The EU condemned Iran's defiance of U.N. resolutions demanding it suspend enrichment and pressed it to clarify intelligence reports that it secretly studied ways of building atom bombs in violation of the NPT.

"(This is) critical to an assessment of a possible military dimension to Iran's program," Slovenian Ambassador Andrej Logar, speaking for the EU, told the meeting of some 120 states that will run until May 9.

"The EU is resolved not to allow Iran to acquire military nuclear capabilities and to remove any proliferation risks posed by the Iranian nuclear program," he said.

Iran, which was not slated to speak, took the floor to blast the EU for "lengthy and exaggerated allegations that distort the truth" about Iran's enrichment campaign, which Tehran bills as solely a quest for electricity so it can export more oil.

Iran remained "faithful" to its NPT obligations but no one could take away "our inalienable right" to benefit from peaceful nuclear energy, Iranian delegate Mohammed Taghi Hosseini said.

In Tehran, Iranian officials discussed with a Russian envoy what they called "serious proposals" to defuse tensions with the West over its nuclear activity, but gave no details.

The United States joined EU criticism and also aired charges from a U.S. intelligence briefing last week that Syria, an Iran ally, built a nuclear reactor with North Korean help before an Israeli air raid destroyed it last September.

Those keen to shore up the NPT "can only be alarmed" by a Syrian reactor "not for peaceful purposes and developed covertly", chief U.S. delegate Christopher Ford said.

Syria intervened to repeat its flat denial of any nuclear bomb bid violating the NPT. "We remind everyone of the falsifications the U.S. made about mass destruction weapons in Iraq," Syrian Ambassador Faysal Hamoui told the meeting.

"The U.S. is trying to ruin the meeting here in a pre-emptive manner. We call on the U.S. to be wise enough to stop causing crises in the Middle East with confused policies."

U.N. WATCHDOG PROBING SYRIA

U.N. nuclear inspectors have begun a Syria inquiry but diplomats close to them said the fact Washington withheld the information until long after Israel bombed the site would make it very difficult to find evidence backing up the intelligence.

The disputes over Iran and Syria made for an inauspicious start to a meeting meant to flesh out ideas for shoring up the NPT ahead of a decision-making treaty review conference in 2010.

The NPT binds members without nuclear arms not to seek them via diversion of enrichment technology, calls on nuclear-armed powers to dismantle their arsenals in stages, and requires the nuclear "haves" to share civilian fruits of nuclear energy with the "have nots". But the NPT's original bargain has broken down.

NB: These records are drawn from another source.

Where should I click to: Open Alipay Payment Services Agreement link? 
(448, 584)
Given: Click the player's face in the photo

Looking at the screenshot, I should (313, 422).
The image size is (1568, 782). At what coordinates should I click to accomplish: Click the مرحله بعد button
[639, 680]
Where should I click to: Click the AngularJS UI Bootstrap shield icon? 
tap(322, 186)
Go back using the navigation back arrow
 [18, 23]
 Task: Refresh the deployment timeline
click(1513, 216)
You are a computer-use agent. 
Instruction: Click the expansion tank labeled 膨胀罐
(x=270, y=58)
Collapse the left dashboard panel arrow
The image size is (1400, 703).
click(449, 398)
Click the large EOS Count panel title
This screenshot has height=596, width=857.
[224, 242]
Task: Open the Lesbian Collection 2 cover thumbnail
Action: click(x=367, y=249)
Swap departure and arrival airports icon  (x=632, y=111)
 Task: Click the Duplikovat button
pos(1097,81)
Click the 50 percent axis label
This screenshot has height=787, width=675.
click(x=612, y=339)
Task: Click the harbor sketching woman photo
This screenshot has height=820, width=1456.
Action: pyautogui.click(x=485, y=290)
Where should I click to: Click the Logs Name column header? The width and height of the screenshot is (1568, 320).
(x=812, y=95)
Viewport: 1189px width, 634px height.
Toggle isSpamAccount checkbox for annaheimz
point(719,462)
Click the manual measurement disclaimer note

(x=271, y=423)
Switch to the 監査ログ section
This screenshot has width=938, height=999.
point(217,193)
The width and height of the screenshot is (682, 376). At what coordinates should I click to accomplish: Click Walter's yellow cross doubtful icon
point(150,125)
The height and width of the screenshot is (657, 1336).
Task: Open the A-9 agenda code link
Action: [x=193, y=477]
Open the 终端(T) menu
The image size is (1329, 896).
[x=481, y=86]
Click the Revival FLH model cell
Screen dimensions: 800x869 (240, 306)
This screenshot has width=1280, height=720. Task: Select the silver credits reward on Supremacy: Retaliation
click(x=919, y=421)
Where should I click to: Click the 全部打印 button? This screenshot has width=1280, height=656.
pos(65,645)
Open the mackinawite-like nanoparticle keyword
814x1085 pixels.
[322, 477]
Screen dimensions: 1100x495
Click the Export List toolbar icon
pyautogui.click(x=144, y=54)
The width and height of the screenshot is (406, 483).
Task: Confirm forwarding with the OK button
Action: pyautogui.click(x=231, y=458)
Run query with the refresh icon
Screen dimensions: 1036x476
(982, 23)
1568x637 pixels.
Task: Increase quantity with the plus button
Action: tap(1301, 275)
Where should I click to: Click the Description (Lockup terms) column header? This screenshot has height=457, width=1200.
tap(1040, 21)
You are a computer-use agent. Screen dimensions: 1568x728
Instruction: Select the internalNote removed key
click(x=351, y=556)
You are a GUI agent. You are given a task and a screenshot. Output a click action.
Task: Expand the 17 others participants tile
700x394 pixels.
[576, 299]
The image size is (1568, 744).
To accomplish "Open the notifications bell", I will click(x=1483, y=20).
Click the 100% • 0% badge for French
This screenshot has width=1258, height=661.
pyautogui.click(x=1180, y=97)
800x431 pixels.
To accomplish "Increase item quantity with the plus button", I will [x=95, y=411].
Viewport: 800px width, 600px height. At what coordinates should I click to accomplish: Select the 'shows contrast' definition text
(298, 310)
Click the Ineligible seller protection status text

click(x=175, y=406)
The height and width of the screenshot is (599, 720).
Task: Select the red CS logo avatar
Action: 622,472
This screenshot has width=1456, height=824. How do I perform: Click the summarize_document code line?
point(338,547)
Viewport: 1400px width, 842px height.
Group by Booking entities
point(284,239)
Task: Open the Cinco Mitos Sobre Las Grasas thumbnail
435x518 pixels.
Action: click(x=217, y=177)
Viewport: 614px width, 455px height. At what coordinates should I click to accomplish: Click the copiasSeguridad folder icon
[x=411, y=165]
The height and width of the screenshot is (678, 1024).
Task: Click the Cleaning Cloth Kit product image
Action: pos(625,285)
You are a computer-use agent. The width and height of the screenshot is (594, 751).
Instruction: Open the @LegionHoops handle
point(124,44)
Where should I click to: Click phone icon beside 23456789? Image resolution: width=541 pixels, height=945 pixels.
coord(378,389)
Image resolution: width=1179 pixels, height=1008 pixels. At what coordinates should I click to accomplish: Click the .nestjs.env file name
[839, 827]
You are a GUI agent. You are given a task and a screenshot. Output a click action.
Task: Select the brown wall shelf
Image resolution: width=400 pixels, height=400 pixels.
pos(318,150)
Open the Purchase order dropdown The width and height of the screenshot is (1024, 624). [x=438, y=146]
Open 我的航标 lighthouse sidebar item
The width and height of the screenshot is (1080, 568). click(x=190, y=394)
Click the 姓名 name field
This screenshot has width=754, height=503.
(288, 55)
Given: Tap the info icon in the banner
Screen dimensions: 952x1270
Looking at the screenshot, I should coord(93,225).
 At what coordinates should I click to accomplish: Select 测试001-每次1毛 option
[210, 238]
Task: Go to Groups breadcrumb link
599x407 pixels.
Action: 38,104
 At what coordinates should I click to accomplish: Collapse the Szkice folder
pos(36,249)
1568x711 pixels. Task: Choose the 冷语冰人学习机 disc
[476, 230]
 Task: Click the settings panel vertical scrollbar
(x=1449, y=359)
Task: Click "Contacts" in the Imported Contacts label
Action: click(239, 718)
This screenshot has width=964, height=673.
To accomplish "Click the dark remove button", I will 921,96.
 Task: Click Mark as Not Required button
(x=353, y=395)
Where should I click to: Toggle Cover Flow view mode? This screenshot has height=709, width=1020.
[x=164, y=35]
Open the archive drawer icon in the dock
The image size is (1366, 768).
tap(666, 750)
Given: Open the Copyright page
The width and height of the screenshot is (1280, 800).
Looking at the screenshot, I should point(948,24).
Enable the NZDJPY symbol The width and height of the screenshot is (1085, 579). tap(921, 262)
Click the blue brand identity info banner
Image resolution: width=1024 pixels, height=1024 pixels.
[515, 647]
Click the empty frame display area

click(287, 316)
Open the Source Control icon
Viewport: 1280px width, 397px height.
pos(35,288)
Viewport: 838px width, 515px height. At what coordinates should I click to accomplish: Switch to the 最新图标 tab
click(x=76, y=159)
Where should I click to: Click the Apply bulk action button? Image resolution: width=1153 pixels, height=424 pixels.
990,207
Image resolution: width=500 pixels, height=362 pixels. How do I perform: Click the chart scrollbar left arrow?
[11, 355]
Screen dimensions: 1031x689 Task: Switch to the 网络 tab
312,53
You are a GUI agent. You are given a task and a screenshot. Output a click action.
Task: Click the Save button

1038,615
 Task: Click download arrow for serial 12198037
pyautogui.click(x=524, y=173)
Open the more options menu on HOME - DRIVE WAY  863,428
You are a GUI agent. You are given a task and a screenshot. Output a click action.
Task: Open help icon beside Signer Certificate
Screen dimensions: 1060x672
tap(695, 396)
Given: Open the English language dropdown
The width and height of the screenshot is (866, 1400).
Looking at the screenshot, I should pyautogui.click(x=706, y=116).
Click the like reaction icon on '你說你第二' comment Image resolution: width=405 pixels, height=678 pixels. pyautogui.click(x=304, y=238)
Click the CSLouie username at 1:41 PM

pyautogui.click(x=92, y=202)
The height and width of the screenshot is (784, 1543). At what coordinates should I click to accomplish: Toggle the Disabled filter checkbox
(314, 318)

Developing nations complain of no assured access to atomic energy for legitimate economic ends while the "haves" seek to preserve a technical monopoly on a non-proliferation pretext.

They also say big powers have flouted disarmament commitments, in part by modernizing arsenals behind a facade of reducing overall numbers of deployed warheads.

This rich-poor schism has foiled the consensus required to enact NPT reforms since 2005.